I have installed a "bad bot trap" on my web sites to catch those crawlers that do not obey the robots.txt file directives. I was under the impression that all the "big boys" (Google, Yahoo, et al) DO FOLLOW the rules. I was surprised to find the following in my Bad Bots Report: 66.249.65.161, agent is Mozilla/5.0 (compatible; Googlebot/2.1; +http://www.google.com/bot.html) and 66.98.160.93, agent is Jayde Crawler. http://www.jayde.com I checked the IP addresses, and the first one does indeed belongs to Google, but the second comes up as belonging to: Everyones Internet of Houston, TX. Does this second one even belog to Jayde.com? Does anybody know? Is this possible - Google and Jayde NOT FOLOWING the robots.txt rules? Or, are these spoofed IPs and/or agent IDs? I certainly don't want to turn away the valid spiders. What should I do with these?
Wild guess, but it could be that Google visits the site but doesn't index it. Why would they crawl it if they are not going to put it in the index, I don't know but don't forget they are doing some work on AI that doesn't have much to do with their search engine. Or it could be one of the Google employees messing around on their spare time. I am just guessing though!
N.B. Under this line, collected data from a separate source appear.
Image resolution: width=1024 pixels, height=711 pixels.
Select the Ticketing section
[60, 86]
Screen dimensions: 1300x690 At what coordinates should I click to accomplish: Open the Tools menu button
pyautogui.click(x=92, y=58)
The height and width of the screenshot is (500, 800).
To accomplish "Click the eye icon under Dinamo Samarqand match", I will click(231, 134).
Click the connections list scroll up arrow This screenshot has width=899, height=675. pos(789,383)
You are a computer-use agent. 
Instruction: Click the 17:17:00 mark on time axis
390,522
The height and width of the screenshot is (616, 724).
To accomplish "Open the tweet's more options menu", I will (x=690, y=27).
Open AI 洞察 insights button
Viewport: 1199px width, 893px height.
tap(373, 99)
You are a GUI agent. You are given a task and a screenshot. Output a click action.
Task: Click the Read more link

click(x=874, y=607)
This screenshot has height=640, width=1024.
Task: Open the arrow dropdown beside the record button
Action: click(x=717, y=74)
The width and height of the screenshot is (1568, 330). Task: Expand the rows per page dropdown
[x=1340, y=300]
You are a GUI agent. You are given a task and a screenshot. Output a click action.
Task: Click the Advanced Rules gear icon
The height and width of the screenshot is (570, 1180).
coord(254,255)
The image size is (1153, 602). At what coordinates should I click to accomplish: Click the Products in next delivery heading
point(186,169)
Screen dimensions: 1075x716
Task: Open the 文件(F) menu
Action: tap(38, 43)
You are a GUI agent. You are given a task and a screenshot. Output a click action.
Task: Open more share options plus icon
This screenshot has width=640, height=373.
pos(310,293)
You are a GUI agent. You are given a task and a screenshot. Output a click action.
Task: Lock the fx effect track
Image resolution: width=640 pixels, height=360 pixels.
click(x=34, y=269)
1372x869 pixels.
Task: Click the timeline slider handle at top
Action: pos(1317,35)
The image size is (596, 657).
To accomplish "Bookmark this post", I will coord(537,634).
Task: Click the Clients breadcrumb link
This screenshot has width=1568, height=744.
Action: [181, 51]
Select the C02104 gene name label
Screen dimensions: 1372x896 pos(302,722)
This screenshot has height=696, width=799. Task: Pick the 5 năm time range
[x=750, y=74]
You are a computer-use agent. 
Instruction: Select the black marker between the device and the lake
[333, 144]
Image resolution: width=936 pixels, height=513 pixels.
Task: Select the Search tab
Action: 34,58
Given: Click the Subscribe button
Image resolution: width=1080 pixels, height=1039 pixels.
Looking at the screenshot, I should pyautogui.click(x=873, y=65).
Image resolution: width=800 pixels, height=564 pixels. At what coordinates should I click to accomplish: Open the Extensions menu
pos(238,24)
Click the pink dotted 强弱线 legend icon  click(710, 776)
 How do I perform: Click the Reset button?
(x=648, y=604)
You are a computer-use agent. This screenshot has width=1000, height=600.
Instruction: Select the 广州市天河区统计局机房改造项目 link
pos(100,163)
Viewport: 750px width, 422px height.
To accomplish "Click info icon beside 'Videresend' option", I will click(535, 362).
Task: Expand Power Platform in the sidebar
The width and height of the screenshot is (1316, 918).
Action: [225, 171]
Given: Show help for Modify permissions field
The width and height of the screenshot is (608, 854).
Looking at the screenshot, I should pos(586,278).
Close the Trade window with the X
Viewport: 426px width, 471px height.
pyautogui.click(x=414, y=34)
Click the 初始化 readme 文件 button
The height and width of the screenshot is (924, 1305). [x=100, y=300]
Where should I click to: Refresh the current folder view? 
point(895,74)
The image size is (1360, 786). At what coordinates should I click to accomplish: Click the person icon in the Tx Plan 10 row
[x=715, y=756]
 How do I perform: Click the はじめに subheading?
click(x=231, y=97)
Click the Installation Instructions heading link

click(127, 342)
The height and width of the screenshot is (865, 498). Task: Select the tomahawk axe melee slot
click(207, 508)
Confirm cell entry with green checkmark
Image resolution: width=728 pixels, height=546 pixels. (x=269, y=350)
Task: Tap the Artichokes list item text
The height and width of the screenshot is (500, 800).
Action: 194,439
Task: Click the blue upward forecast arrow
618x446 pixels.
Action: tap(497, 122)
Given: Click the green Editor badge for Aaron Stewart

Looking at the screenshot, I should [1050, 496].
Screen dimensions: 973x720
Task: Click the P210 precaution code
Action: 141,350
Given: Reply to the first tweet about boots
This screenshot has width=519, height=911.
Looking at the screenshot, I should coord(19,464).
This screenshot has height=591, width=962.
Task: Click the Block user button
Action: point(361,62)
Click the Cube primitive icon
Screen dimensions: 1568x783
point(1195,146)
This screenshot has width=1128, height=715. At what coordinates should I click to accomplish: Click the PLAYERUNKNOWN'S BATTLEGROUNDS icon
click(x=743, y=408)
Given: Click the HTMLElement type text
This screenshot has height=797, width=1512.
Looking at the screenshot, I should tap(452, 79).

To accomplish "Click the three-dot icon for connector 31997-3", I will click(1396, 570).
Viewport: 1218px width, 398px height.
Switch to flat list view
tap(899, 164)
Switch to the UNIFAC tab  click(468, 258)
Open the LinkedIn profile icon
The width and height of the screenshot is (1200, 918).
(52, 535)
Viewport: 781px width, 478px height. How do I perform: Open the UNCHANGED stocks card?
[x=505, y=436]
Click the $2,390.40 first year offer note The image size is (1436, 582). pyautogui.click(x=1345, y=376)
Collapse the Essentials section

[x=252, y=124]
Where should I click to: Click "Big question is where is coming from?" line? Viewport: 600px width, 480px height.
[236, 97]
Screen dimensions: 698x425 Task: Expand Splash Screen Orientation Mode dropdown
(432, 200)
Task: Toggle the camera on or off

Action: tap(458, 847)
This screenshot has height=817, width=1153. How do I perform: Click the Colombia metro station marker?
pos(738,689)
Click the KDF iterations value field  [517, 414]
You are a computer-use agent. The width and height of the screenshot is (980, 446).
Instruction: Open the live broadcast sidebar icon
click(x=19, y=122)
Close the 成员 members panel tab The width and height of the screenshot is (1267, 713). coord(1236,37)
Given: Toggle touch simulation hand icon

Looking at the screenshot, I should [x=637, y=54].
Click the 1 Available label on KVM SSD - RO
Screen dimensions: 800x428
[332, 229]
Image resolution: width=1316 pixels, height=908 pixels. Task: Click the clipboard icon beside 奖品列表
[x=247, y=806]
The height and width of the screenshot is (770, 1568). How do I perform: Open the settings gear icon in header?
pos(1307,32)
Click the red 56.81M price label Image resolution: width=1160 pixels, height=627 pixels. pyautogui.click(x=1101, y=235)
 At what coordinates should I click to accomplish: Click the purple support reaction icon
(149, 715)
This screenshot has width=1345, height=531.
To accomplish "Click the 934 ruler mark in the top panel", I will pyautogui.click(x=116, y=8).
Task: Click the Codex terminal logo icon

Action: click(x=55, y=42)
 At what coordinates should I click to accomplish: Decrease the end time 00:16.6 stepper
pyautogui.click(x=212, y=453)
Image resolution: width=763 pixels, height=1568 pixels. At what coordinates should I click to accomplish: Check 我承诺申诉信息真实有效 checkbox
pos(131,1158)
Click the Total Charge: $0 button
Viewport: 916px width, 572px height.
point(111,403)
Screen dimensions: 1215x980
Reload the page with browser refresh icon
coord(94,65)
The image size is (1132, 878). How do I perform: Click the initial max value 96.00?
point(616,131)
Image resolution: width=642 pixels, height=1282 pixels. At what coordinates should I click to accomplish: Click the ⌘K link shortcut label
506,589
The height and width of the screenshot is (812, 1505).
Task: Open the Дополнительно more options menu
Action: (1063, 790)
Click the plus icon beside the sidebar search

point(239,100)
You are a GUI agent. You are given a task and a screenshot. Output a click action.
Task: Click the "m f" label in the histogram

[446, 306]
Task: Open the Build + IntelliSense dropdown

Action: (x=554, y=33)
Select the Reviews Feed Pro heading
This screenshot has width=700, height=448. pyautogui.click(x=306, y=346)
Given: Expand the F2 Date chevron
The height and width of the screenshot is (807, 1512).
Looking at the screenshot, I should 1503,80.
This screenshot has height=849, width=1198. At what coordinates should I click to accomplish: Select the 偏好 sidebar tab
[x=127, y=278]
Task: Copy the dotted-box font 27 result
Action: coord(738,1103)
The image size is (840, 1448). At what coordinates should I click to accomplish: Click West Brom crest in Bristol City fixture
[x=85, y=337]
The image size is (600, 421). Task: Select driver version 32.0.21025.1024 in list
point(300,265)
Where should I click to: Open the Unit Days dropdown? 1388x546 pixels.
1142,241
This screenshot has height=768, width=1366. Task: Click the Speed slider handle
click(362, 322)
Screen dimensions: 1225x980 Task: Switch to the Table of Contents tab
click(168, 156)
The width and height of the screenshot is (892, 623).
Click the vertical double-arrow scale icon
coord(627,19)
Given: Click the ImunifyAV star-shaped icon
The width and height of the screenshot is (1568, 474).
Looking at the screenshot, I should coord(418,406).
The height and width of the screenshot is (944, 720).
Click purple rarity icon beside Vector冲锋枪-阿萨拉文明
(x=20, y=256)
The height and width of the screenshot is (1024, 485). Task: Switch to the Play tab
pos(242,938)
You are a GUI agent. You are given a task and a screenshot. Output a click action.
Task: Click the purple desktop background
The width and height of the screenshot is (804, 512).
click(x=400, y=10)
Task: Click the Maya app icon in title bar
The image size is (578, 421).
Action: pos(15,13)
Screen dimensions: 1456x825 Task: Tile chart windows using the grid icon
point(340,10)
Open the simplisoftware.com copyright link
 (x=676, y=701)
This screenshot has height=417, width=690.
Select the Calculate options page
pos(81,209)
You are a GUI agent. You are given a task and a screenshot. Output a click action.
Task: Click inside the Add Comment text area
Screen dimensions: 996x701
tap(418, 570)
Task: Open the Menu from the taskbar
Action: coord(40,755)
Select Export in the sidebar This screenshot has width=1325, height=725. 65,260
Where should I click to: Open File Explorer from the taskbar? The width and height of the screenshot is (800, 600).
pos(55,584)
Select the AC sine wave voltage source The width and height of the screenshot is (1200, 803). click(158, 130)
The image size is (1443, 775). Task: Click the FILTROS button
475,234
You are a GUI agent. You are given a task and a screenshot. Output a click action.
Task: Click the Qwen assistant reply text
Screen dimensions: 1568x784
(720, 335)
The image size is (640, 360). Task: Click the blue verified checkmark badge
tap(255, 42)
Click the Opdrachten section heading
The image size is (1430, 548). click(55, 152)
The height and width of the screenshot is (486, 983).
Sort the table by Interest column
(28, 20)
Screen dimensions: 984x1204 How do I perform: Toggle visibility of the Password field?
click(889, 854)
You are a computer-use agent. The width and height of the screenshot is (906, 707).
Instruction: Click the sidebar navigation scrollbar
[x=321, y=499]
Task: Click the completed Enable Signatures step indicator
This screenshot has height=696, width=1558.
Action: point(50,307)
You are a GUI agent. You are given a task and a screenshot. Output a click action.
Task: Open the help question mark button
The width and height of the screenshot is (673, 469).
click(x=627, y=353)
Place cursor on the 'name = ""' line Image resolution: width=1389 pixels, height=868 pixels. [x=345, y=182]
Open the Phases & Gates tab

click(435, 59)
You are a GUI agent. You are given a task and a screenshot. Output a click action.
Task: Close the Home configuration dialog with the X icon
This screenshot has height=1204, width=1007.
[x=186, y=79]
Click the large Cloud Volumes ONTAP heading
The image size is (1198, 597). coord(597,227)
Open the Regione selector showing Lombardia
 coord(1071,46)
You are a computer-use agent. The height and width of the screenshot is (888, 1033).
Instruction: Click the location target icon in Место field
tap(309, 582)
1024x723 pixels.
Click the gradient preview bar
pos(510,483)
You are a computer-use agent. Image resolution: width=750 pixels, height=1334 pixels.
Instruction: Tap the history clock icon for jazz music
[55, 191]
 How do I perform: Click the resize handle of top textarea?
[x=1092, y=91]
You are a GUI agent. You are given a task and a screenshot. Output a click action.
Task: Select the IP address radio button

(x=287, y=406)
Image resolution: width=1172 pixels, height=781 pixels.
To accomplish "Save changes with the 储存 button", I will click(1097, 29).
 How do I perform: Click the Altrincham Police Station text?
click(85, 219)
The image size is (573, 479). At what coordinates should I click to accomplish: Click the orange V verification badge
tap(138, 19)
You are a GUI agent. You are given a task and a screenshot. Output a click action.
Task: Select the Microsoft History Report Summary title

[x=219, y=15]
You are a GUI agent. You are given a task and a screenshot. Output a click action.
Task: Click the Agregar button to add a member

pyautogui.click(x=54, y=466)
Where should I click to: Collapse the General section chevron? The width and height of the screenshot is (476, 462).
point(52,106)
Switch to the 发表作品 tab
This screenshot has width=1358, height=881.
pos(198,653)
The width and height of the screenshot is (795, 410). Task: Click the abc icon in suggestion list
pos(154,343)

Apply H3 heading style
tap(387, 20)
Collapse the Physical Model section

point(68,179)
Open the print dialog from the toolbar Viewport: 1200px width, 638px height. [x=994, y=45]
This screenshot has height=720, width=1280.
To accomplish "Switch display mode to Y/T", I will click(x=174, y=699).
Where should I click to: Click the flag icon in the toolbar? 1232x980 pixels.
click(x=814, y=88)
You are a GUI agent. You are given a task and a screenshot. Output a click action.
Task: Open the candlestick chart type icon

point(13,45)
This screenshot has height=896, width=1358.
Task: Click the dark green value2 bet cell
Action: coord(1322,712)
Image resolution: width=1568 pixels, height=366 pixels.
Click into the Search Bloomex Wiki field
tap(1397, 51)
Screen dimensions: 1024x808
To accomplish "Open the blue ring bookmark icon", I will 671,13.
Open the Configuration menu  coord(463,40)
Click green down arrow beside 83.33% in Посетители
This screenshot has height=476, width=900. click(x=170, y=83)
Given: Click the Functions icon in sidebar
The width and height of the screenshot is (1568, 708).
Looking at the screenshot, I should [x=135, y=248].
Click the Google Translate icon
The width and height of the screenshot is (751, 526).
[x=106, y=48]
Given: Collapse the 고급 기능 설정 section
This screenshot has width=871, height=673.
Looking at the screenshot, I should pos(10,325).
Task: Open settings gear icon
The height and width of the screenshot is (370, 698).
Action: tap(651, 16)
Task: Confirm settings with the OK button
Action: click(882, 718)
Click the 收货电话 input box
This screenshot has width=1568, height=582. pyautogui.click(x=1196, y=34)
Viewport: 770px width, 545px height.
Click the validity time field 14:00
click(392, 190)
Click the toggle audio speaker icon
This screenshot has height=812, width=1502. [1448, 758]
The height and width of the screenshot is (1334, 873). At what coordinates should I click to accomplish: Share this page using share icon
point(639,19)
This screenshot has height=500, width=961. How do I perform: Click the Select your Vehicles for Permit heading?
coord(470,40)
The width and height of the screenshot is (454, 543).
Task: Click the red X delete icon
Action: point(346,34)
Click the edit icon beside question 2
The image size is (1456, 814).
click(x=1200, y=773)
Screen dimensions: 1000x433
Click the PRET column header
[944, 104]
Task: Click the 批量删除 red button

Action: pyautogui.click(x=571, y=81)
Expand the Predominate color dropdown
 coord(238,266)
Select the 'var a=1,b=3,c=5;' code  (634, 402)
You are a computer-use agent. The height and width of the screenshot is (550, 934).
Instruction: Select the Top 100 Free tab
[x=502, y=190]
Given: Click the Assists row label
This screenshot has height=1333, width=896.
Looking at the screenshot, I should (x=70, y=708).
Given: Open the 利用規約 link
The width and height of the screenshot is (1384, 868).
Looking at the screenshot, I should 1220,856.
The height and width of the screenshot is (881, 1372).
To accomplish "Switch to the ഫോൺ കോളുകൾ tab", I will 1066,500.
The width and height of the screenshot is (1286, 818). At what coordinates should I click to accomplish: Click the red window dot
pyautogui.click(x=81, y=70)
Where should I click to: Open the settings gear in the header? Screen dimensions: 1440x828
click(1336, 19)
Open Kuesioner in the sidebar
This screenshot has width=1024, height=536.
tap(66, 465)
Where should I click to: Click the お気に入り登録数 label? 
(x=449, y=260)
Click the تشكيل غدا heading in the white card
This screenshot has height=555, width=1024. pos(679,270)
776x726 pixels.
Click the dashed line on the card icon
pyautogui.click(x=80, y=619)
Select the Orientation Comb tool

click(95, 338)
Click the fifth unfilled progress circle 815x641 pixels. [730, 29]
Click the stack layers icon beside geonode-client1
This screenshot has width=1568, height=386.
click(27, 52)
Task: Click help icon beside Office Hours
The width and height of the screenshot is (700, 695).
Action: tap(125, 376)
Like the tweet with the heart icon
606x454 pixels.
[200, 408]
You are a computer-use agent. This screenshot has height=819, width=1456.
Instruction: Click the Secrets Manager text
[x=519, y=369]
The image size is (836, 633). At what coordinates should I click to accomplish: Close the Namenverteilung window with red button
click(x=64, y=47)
...and, some very good guesses at that! Thanks so much for the enlightenment. On the side of caution, I did NOT add those IPs to my block list. I think I will keep it that way. Thanks again for your insight.
Yea as cyberhacker says, its hard to spook google's IP. Google is not just 1 person company, there is lots of people who are just investigating and testing the system, so it will be nearly impossible.
i actually go it, you use you use your command prompt open it up, out in "ping google.com" it will take a moment and then it will tell you some stuff, and tells you this is the ip:34.233.187.99 hope this help, you can try it with all the other website!!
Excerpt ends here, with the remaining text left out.